# Why does $x!$ grow faster than $(x/2)^{(x/2)}$ but slower than $x^x$?

I'm having trouble understanding this.

I understand the reasoning about why $$x!$$ grows slower than $$x^x$$. However, I'm not sure how to show that $$x!$$ grows faster than $$(x/2)^{(x/2)}$$. I was thinking that the $$(1/2)^{x/2}$$ term would end up affecting the function, but I'm not sure how to proceed.

Perhaps taking naturals logs is illuminating:

$$\ln (x!) = \sum_{k=1}^x \ln(k)$$.

$$\ln (x^x) = x \ln x \geq \ln(x!)$$.

$$\ln(x/2)^{(x/2)} = (x/2) \ln (x/2)$$. We can see there are half as many logarithms here as in the sum $$\sum_{k=1}^x \ln(k)$$. We compare our $$\ln(x/2)$$ with the upper half of the $$\ln(k)$$ logarithms, i.e. $$x\geq k \geq floor(x/2)$$. When $$x$$ even you can see every $$\ln(k)$$ logarithm is greater than the $$\ln(x/2)$$. For $$x$$ odd, we add the extra logarithm $$\ln((x-1)/2)$$. It is fairly clear the summed logarithms still win.
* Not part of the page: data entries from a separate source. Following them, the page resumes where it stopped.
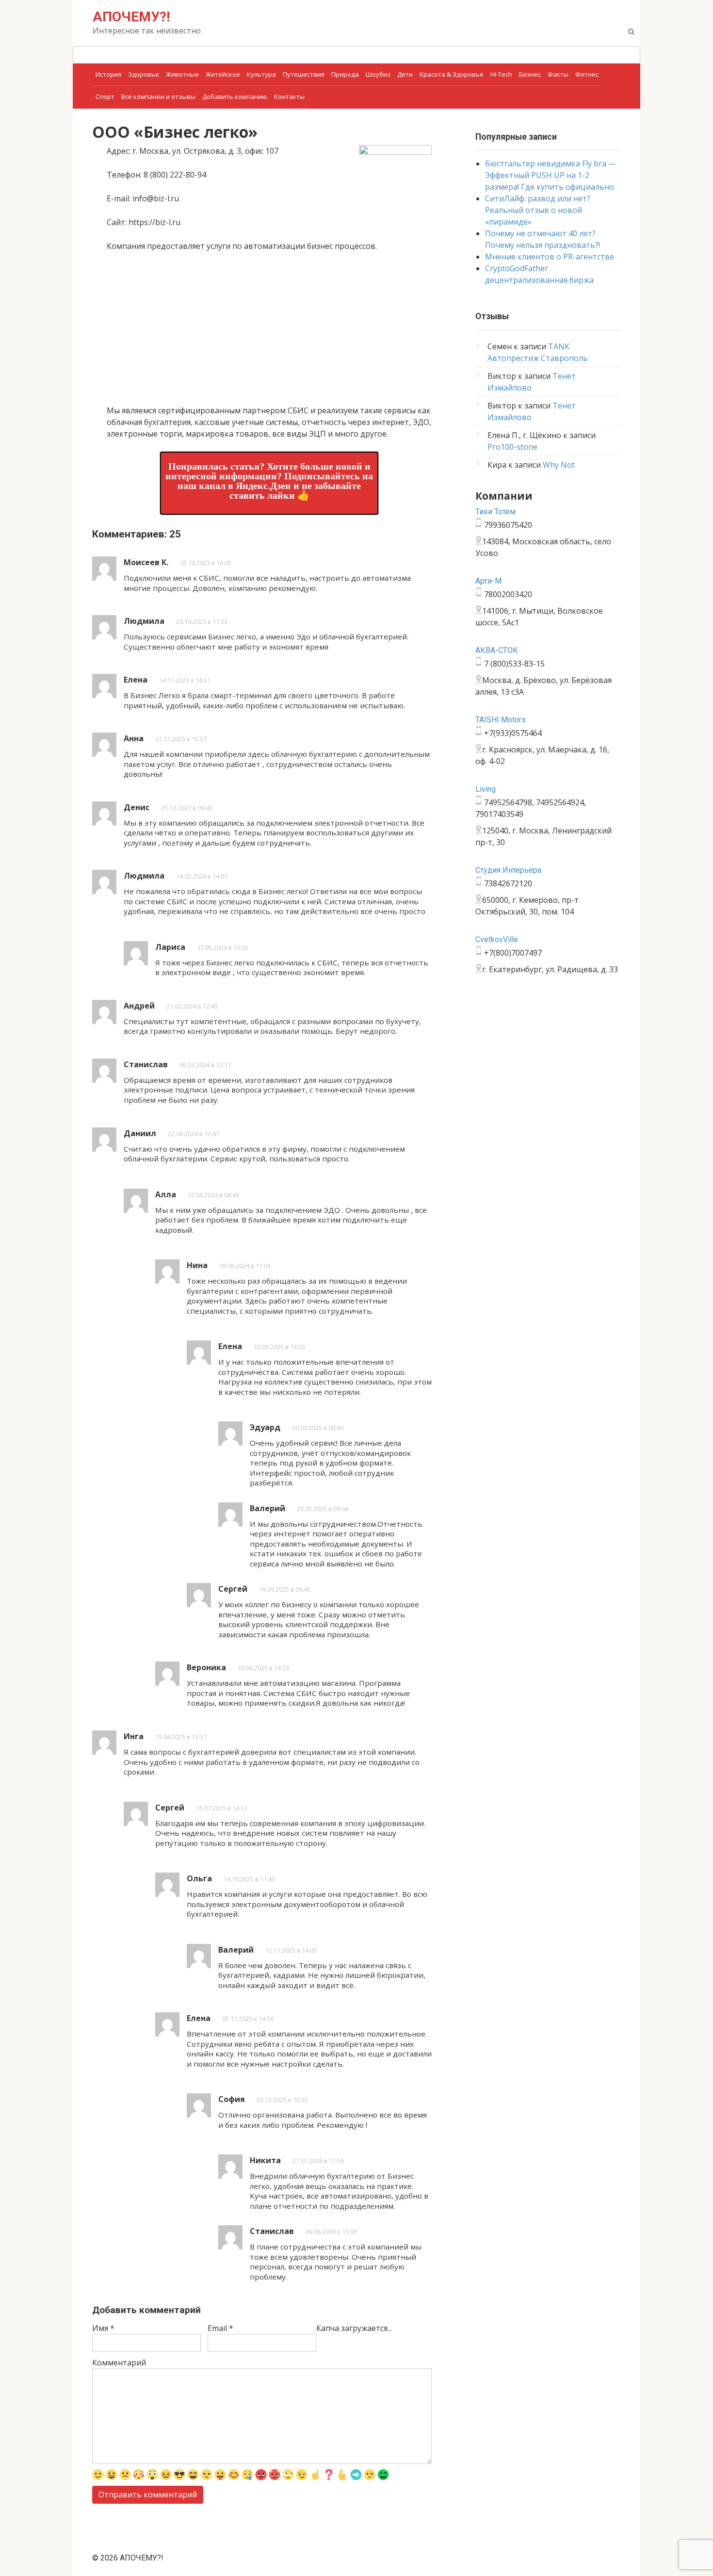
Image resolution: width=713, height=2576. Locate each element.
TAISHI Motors (500, 719)
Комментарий (119, 2362)
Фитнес (587, 74)
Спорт (105, 96)
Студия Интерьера (508, 870)
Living (485, 789)
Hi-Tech (501, 74)
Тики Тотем (495, 511)
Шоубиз (378, 74)
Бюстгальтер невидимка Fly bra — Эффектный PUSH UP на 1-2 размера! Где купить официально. (550, 175)
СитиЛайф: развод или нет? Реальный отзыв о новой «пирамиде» (537, 210)
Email (220, 2328)
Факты (558, 74)
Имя (103, 2328)
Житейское (223, 74)
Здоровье (143, 74)
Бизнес (530, 74)
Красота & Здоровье (452, 74)
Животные (182, 74)
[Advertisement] (269, 332)
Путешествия (303, 74)
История (108, 74)
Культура (261, 74)
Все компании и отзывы (158, 96)
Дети (405, 74)
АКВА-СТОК (496, 650)
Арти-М (488, 581)
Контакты (289, 96)
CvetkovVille (496, 939)
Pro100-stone (512, 446)
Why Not (559, 464)
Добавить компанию (234, 96)
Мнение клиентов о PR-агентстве (549, 256)
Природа (345, 74)
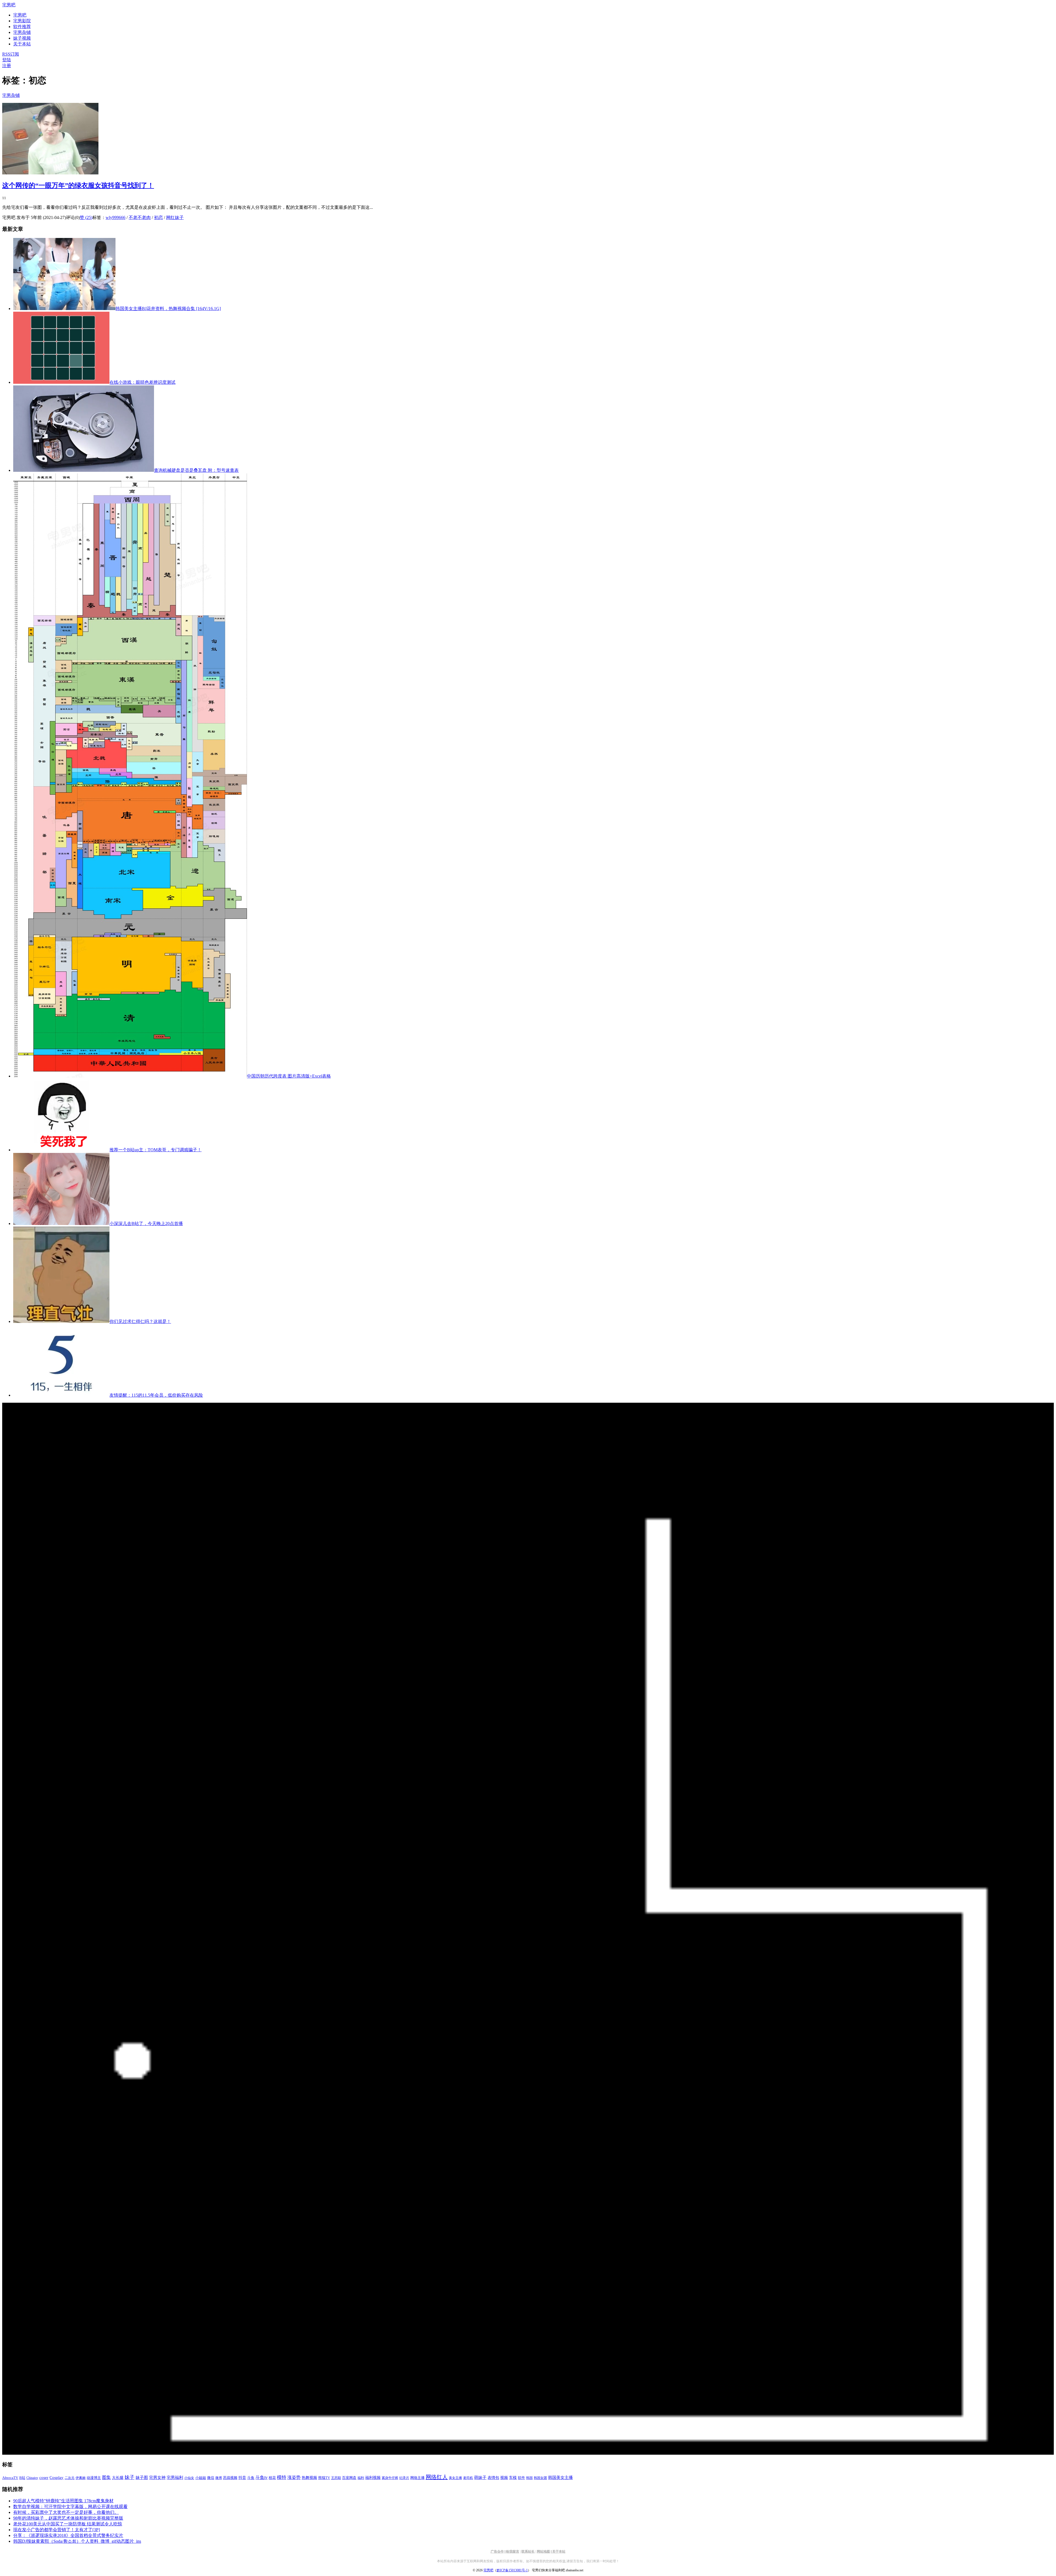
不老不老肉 (140, 217)
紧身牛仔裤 (390, 2478)
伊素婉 (81, 2478)
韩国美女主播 (560, 2477)
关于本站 (558, 2551)
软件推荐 (22, 26)
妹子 (129, 2477)
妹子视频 (22, 38)
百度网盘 (349, 2478)
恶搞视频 (230, 2478)
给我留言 (512, 2551)
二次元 (70, 2478)
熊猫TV (324, 2478)
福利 (361, 2478)
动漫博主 (94, 2478)
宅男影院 (22, 20)
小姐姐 (200, 2478)
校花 (272, 2478)
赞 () (86, 217)
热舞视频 (309, 2477)
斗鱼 (250, 2478)
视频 (504, 2478)
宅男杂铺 (22, 32)
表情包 (493, 2478)
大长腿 (117, 2478)
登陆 (6, 59)
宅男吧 (8, 4)
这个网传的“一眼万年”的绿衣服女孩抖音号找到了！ (78, 185)
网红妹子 (175, 217)
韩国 (529, 2478)
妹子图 (142, 2477)
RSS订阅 (10, 54)
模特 (281, 2477)
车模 (513, 2478)
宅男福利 (175, 2477)
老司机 (468, 2478)
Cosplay (57, 2477)
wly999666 (115, 217)
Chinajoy (32, 2478)
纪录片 (404, 2478)
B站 (22, 2478)
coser (43, 2477)
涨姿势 (294, 2477)
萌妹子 (480, 2477)
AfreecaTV (10, 2478)
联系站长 (528, 2551)
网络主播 (417, 2478)
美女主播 (455, 2478)
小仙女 (189, 2478)
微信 (210, 2478)
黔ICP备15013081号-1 (512, 2570)
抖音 (242, 2478)
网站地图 (543, 2551)
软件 (521, 2478)
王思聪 (336, 2478)
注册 (6, 65)
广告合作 (497, 2551)
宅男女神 (157, 2477)
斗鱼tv (261, 2477)
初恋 (158, 217)
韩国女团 (540, 2478)
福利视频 (373, 2477)
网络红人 (437, 2477)
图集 (106, 2477)
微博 (218, 2478)
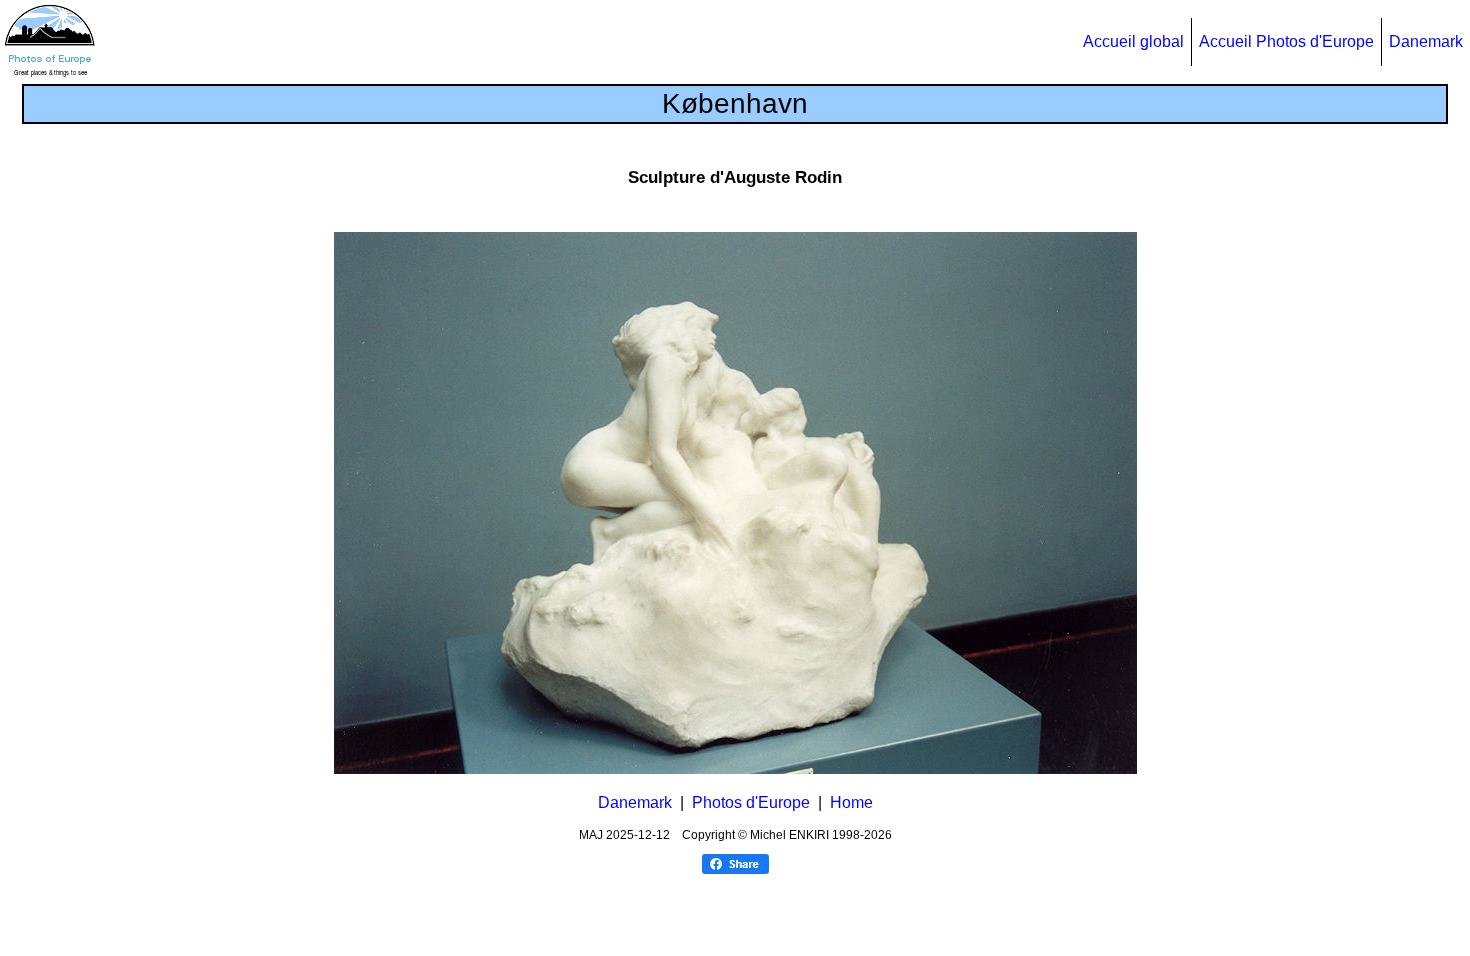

The change in the exponent from $$x$$ to $$x/2$$ is enormous. The $$2$$ in the denominator doesn't matter so much. We can use Stirling's approximation for the factorial $$x! \approx \frac {x^x}{e^x}\sqrt{2 \pi x}$$ to see $$(x/2)^{(x/2)} \lt x^{(x/2)}=\sqrt{x^x}\lt x! \lt x^x$$

Let's assume $$x$$ even, for simplicity:

One way to see that $$x!$$ is way bigger than $$(\frac{x}{2})^{\frac{x}{2}}$$ is by looking at the last $$\frac{x}{2}$$ numbers of the product $$x!=1\cdot 2\cdot \dots (\frac{x}{2})(\frac{x}{2}+1)(\frac{x}{2}+2)\dots \cdot x.$$ In the following product, each factor is bigger than $$\frac{x}{2}$$, so $$(\frac{x}{2}+1)(\frac{x}{2}+2)\dots \cdot x\geq (\frac{x}{2})^{\frac{x}{2}}$$ So, $$x!\geq 1\cdot 2\cdot \dots (\frac{x}{2})(\frac{x}{2})^{\frac{x}{2}} =(\frac{x}{2})!(\frac{x}{2})^{\frac{x}{2}}$$. So, $$\lim_{x\to\infty} \frac{x!}{(\frac{x}{2})^\frac{x}{2}}\geq \lim_{x\to\infty} (\frac{x}{2})! =\infty.$$ Which means that $$x!$$ grows faster than $$(\frac{x}{2})^\frac{x}{2}$$

If $$x$$ is even then more than half the $$x$$ terms in $$1\times 2 \times \cdots \times \left(\frac{x}{2}-1\right)\times \frac{x}{2}\times \left(\frac{x}{2}+1\right)\times \cdots \times (x-1) \times x$$ are at least as big as $$\frac x2$$, and one term is $$1$$ while the others are no bigger than $$x$$ so

$$\left(\tfrac x2 -1\right) !\times \left(\frac{x}2\right)^{x/2} \times x \le x! \le 1 \times x^{x-1}$$

These are still very loose bounds but are enough for your result. The argument for odd $$x$$ is similar.